Records for processing Start Marker
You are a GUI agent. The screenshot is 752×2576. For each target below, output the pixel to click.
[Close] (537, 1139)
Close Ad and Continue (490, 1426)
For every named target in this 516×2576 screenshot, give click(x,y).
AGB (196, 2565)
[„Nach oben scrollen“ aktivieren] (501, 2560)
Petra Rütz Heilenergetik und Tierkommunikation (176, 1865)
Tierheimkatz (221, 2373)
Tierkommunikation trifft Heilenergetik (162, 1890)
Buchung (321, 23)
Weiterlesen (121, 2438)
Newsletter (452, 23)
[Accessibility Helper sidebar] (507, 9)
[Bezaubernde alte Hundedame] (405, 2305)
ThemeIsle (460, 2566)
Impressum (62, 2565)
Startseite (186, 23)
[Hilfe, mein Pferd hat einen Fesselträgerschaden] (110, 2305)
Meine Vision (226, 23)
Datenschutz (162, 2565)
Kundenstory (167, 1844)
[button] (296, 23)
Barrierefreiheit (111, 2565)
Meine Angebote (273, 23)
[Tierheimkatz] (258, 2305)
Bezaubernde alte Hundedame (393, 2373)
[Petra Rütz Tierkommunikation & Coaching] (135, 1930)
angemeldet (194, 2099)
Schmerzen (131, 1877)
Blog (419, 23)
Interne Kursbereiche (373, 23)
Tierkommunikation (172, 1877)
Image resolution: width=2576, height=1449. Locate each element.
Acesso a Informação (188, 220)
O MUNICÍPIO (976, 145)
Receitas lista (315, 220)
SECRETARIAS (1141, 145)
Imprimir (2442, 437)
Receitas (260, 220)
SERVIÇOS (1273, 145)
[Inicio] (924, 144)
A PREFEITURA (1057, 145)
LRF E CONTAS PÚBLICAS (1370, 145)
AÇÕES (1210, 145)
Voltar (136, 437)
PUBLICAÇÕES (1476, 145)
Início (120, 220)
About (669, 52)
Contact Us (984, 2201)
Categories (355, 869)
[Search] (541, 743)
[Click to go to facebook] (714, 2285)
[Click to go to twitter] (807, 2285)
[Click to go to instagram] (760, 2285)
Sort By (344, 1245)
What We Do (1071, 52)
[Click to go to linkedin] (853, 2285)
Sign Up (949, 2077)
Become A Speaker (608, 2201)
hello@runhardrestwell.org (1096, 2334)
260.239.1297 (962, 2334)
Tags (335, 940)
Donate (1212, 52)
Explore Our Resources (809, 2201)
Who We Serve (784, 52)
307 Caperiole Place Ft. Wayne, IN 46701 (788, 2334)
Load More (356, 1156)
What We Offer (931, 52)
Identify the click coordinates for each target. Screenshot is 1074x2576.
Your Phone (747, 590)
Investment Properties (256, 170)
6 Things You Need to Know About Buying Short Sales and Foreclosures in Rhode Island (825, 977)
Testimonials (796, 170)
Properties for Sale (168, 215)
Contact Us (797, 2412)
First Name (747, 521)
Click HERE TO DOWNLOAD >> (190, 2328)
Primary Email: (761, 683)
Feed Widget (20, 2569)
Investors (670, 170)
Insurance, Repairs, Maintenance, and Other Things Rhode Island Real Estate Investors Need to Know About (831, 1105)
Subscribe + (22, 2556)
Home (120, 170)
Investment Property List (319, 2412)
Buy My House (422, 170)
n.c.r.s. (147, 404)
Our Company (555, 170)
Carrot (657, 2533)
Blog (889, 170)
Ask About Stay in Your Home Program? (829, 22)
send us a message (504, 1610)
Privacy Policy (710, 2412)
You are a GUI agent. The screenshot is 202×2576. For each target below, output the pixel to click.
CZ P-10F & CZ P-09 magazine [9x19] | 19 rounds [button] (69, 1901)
Records for processing End Marker
_What is expected_:
What is wanted is the complete set of entries, returned verbatim.

_Finished exercise_:
You are a GUI agent. The screenshot is 752×2576. For each target below, output the pixel to click.
[Close] (537, 1139)
Close Ad and Continue (490, 1426)
For every named target in this 516×2576 screenshot, give click(x,y).
AGB (196, 2565)
[„Nach oben scrollen“ aktivieren] (501, 2560)
Petra Rütz Heilenergetik und Tierkommunikation (176, 1865)
Tierheimkatz (221, 2373)
Tierkommunikation trifft Heilenergetik (162, 1890)
Buchung (321, 23)
Weiterlesen (121, 2438)
Newsletter (452, 23)
[Accessibility Helper sidebar] (507, 9)
[Bezaubernde alte Hundedame] (405, 2305)
ThemeIsle (460, 2566)
Impressum (62, 2565)
Startseite (186, 23)
[Hilfe, mein Pferd hat einen Fesselträgerschaden] (110, 2305)
Meine Vision (226, 23)
Datenschutz (162, 2565)
Kundenstory (167, 1844)
[button] (296, 23)
Barrierefreiheit (111, 2565)
Meine Angebote (273, 23)
[Tierheimkatz] (258, 2305)
Bezaubernde alte Hundedame (393, 2373)
[Petra Rütz Tierkommunikation & Coaching] (135, 1930)
angemeldet (194, 2099)
Schmerzen (131, 1877)
Blog (419, 23)
Interne Kursbereiche (373, 23)
Tierkommunikation (172, 1877)
Image resolution: width=2576, height=1449. Locate each element.
Acesso a Informação (188, 220)
O MUNICÍPIO (976, 145)
Receitas lista (315, 220)
SECRETARIAS (1141, 145)
Imprimir (2442, 437)
Receitas (260, 220)
SERVIÇOS (1273, 145)
[Inicio] (924, 144)
A PREFEITURA (1057, 145)
LRF E CONTAS PÚBLICAS (1370, 145)
AÇÕES (1210, 145)
Voltar (136, 437)
PUBLICAÇÕES (1476, 145)
Início (120, 220)
About (669, 52)
Contact Us (984, 2201)
Categories (355, 869)
[Search] (541, 743)
[Click to go to facebook] (714, 2285)
[Click to go to twitter] (807, 2285)
[Click to go to instagram] (760, 2285)
Sort By (344, 1245)
What We Do (1071, 52)
[Click to go to linkedin] (853, 2285)
Sign Up (949, 2077)
Become A Speaker (608, 2201)
hello@runhardrestwell.org (1096, 2334)
260.239.1297 (962, 2334)
Tags (335, 940)
Donate (1212, 52)
Explore Our Resources (809, 2201)
Who We Serve (784, 52)
307 Caperiole Place Ft. Wayne, IN 46701 (788, 2334)
Load More (356, 1156)
What We Offer (931, 52)
Identify the click coordinates for each target. Screenshot is 1074x2576.
Your Phone (747, 590)
Investment Properties (256, 170)
6 Things You Need to Know About Buying Short Sales and Foreclosures in Rhode Island (825, 977)
Testimonials (796, 170)
Properties for Sale (168, 215)
Contact Us (797, 2412)
First Name (747, 521)
Click HERE TO DOWNLOAD >> (190, 2328)
Primary Email: (761, 683)
Feed Widget (20, 2569)
Investors (670, 170)
Insurance, Repairs, Maintenance, and Other Things Rhode Island Real Estate Investors Need to Know About (831, 1105)
Subscribe + (22, 2556)
Home (120, 170)
Investment Property List (319, 2412)
Buy My House (422, 170)
n.c.r.s. (147, 404)
Our Company (555, 170)
Carrot (657, 2533)
Blog (889, 170)
Ask About Stay in Your Home Program? (829, 22)
send us a message (504, 1610)
Privacy Policy (710, 2412)
You are a GUI agent. The screenshot is 202×2576. For each target below, output the pixel to click.
CZ P-10F & CZ P-09 magazine [9x19] | 19 rounds [button] (69, 1901)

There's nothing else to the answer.